# Required work
Carry on the blog post about being adopted, picking up right after its final sentence.

━━━━━ Page excerpt

Things people say about being adopted.

Babytoes
It's National Adoption Week and reading blogs this week, I'm interested to see how many other people there are who, like me, were adopted as children.  It's weirdly common – I suspect that in the 1970s social workers were far more willing to take children from 'bad' mothers and place them for adoption with 'good' families.

For me, adoption was never a big deal. I'm sure it's shaped my personality in some ways, but then I expect people raised in any environment are shaped by it – there's nothing inherently tragic or dramatic about it, I don't think.

Still, I think sometimes other people have a fascinating view of adoption. They say stuff that's weird. Like:

 

“Once upon a time there was a little girl with two Mummies, who both loved her very much…”

I was born to a 16-year-old Mum who wasn’t really equipped for marriage and parenthood, so I was taken into foster care when I was about a year old. I moved between foster care placements before ending up in a long-term placement with the family that ended up adopting me. My Mum (as she became) was a social worker and a big believer in using stories to help me come to terms with my background. I was a big believer in stories about adventures and mountains and rockets. I still remember how much I hated that stupid 'two Mummies' story.

━━━━━━━━━━
━━━━━ Given records

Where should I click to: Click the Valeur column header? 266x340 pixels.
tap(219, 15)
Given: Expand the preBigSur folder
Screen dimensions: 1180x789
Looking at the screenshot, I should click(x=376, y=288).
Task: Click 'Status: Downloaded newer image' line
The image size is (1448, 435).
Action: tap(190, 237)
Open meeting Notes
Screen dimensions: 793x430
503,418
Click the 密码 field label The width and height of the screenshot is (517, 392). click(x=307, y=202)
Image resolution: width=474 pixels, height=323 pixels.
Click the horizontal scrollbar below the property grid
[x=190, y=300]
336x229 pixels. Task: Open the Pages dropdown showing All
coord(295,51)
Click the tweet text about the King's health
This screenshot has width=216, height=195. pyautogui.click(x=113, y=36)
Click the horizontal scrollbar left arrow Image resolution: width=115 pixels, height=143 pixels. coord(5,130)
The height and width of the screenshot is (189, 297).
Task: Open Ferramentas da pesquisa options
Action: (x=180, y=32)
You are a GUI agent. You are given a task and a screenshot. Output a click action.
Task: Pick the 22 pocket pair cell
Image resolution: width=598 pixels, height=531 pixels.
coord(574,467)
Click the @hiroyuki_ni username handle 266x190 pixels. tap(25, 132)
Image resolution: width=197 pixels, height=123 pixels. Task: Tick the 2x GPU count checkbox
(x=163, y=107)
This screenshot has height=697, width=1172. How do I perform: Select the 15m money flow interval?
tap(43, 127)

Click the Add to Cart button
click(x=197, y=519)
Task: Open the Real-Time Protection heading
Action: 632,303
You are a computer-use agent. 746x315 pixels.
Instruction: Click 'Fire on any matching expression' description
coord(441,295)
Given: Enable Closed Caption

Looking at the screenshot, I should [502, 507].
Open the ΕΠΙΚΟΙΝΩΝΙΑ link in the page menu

━━━━━━━━━━

# Output of the task
“If you stop kicking me, we’ll take you home.”  

During my years in foster care, I was terrified of being taken away from my family. I have a pretty positive view of adoption, but I do find it bizarre that I was left in foster care limbo for the best part of nine years. One day a young married couple  who were friends with my Mum took me to a pottery for a day out. On the way home, they made an unexpected detour to their home, and I became convinced I was being given to new parents. I turned into a miniature shrieking, kicking demon until they got my Mum on the phone to reassure me that, no, she hadn’t actually given me away.

“You’ll be much more fun when you’ve been adapted.”

My older brothers told me I was being adapted at the court house, and that this might involve surgical instruments. And it would hurt even more than that time they collapsed a deckchair on my fingers and the time they cycled down a steep hill with me on the bike handlebars, straight into a wall, just to see how far I’d travel. Older brothers are evil, aren’t they?

“Yes, I know the judge asked if you wanted a new name, but we are NOT going to call you Steve.”

I was 10 years old when I was adopted. I got a day off school, but I remember being utterly outraged at having to wear a skirt to go to court on the big day. And I had to change my surname to Whittle, which meant I would of course be known as “Little Whittle” for the rest of my days. Frankly, I felt being able to call myself Steve was the LEAST I deserved.

“How does it feel to be fifteen?”

I know lots of people who are adopted feel a burning need to discover their roots and connect with their birth families, but I never did. My birth mother got in touch when I was a teenager because my younger half-sister wanted to send me a letter. During a really awkward phone call, she asked me how it felt to be 15. I didn’t have the heart to tell her I’d just turned 16. Maybe this explains why I felt I had the best possible family already, and I didn't need to hunt down a new one.

“You can’t tell.”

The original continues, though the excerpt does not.